Saved data entries
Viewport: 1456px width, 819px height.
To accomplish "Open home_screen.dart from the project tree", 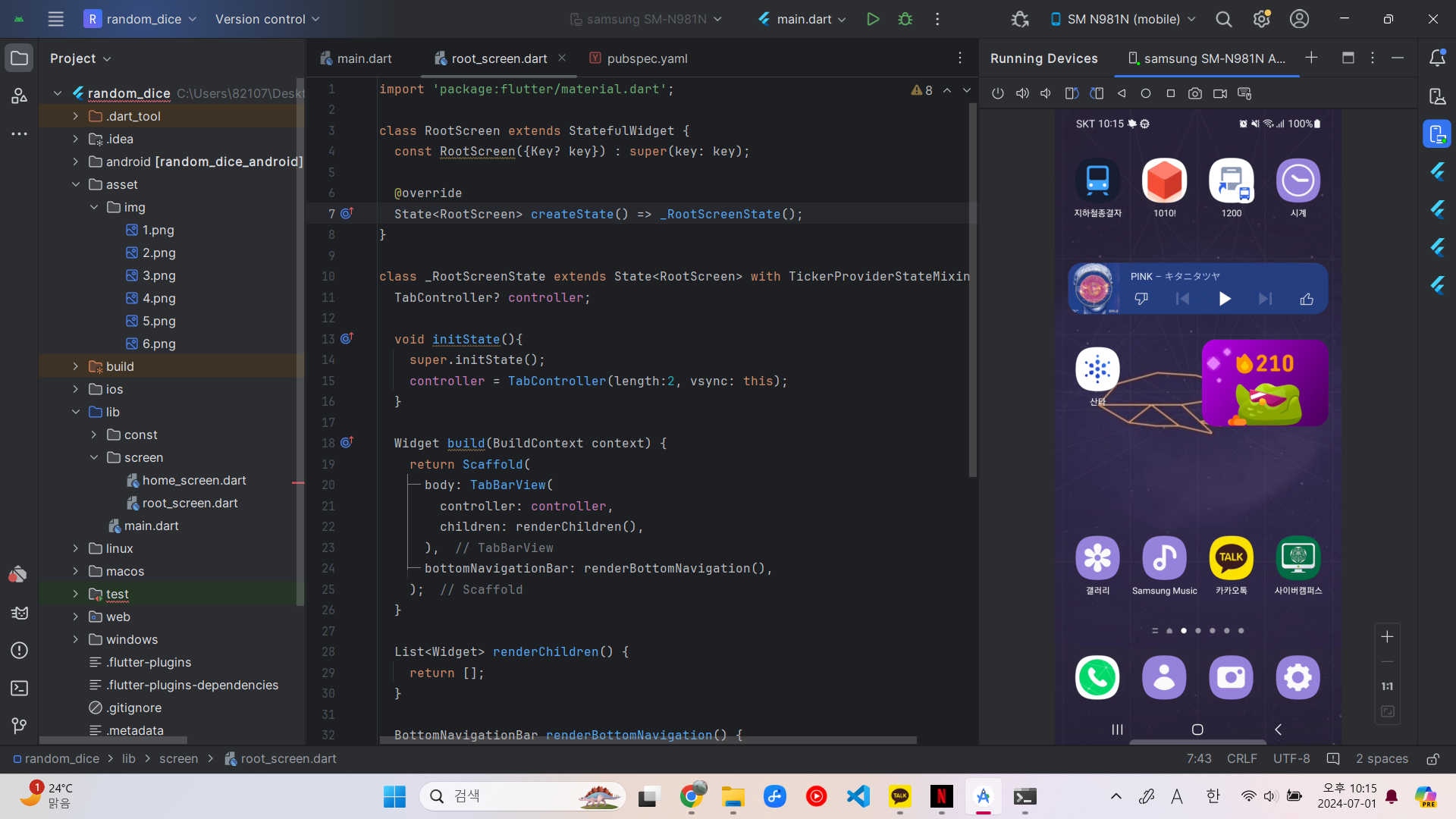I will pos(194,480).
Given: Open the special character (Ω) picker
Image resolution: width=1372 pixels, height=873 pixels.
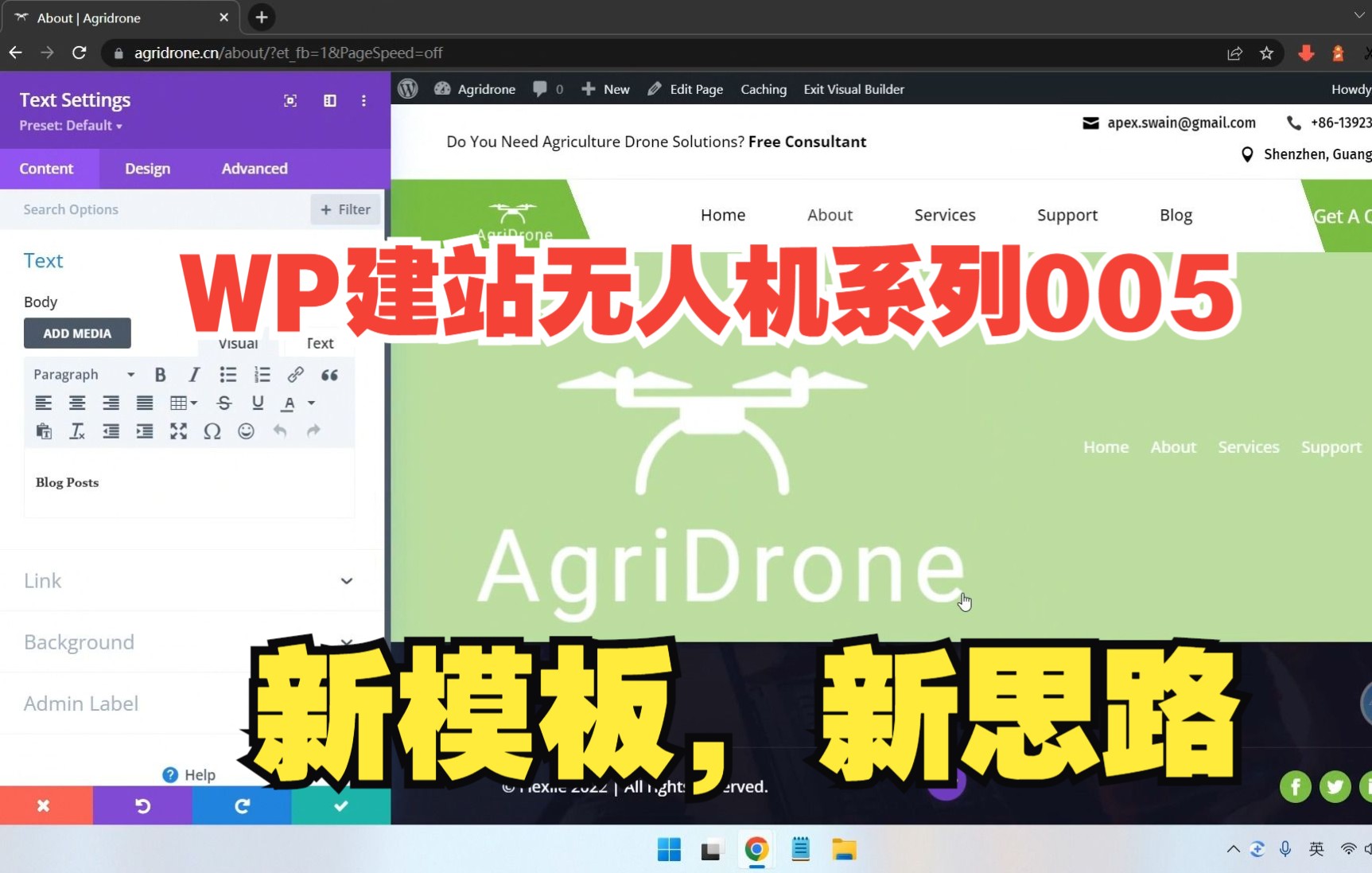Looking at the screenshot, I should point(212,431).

#### Exercise objective:
Take the line containing "Given: Open the special character (Ω) picker" and every line after it to the end of the records, and restate them verbatim, with no pictures.

#### Task result:
Given: Open the special character (Ω) picker
Image resolution: width=1372 pixels, height=873 pixels.
Looking at the screenshot, I should point(212,431).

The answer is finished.